The information contained in Item 2.02 of this Current Report on Form 8-K and Exhibit 99.1 attached hereto is unaudited and preliminary and does not present all information necessary for an understanding of the Company’s financial condition as of December 31, 2025 and its results of operations for the three months and year ended December 31, 2025. The audit of the Company’s consolidated financial statements for the year ended December 31, 2025 is ongoing and could result in changes to the information set forth above.
The information contained in Item 2.02 of this Current Report on Form 8-K and Exhibit 99.1 attached hereto is being furnished and shall not be deemed “filed” for purposes of Section 18 of the Securities Exchange Act of 1934, as amended (the “Exchange Act”) or otherwise subject to the liabilities of that section, nor shall it be deemed incorporated by reference in any filing under the Securities Act of 1933, as amended (the “Securities Act”), or the Exchange Act, except as expressly set forth by specific reference in such filing.
| Item 7.01 |
Regulation FD Disclosure. |
On January 13, 2026, the Company issued a press release outlining its key 2026 objectives and strategy to advance its leading portfolio of immunology programs. A copy of the press release is furnished as Exhibit 99.1 to this Current Report on Form 8-K.
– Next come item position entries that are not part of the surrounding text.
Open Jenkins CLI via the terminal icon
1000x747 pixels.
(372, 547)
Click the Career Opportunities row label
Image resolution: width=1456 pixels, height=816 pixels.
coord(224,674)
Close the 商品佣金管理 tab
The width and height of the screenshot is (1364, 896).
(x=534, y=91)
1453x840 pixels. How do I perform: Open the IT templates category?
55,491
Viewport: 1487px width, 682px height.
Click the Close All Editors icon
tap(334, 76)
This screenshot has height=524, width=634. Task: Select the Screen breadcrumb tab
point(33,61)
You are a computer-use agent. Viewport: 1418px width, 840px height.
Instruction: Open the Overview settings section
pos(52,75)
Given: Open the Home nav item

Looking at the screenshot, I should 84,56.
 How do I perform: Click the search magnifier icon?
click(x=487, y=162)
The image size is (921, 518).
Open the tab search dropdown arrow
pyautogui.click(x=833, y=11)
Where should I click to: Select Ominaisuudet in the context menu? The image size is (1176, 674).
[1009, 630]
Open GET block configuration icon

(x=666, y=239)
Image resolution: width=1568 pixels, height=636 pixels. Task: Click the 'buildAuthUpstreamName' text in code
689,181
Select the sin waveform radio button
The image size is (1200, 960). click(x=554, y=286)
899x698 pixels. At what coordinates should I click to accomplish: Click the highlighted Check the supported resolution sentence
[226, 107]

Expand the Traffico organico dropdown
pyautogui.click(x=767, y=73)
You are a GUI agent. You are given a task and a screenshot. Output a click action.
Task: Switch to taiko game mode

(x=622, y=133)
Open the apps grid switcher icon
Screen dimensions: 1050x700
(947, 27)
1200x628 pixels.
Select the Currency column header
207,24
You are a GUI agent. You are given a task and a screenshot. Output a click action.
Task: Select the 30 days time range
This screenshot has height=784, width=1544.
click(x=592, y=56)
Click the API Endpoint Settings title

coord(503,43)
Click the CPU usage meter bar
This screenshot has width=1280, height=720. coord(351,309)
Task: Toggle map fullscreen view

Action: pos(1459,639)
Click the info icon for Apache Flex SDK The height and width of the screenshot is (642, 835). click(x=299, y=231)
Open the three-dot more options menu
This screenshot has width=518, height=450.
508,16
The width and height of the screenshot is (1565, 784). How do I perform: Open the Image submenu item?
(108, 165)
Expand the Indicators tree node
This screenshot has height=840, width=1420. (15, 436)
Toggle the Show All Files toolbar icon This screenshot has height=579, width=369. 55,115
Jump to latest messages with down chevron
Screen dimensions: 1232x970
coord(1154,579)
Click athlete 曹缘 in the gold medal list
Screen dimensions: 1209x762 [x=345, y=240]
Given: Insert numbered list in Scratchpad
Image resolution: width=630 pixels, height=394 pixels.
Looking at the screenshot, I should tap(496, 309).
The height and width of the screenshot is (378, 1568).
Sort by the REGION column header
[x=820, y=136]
The Company will be conducting meetings with participants attending the 44th Annual J.P. Morgan Healthcare Conference during the week of January 12, 2026.
The information contained in Item 7.01 of this Current Report on Form 8-K and Exhibit 99.1 is being furnished and shall not be deemed “filed” for purposes of Section 18 of the Exchange Act, or otherwise subject to the liabilities of that section, nor shall it be deemed incorporated by reference in any filing under the Securities Act or the Exchange Act, except as expressly set forth by specific reference in such a filing.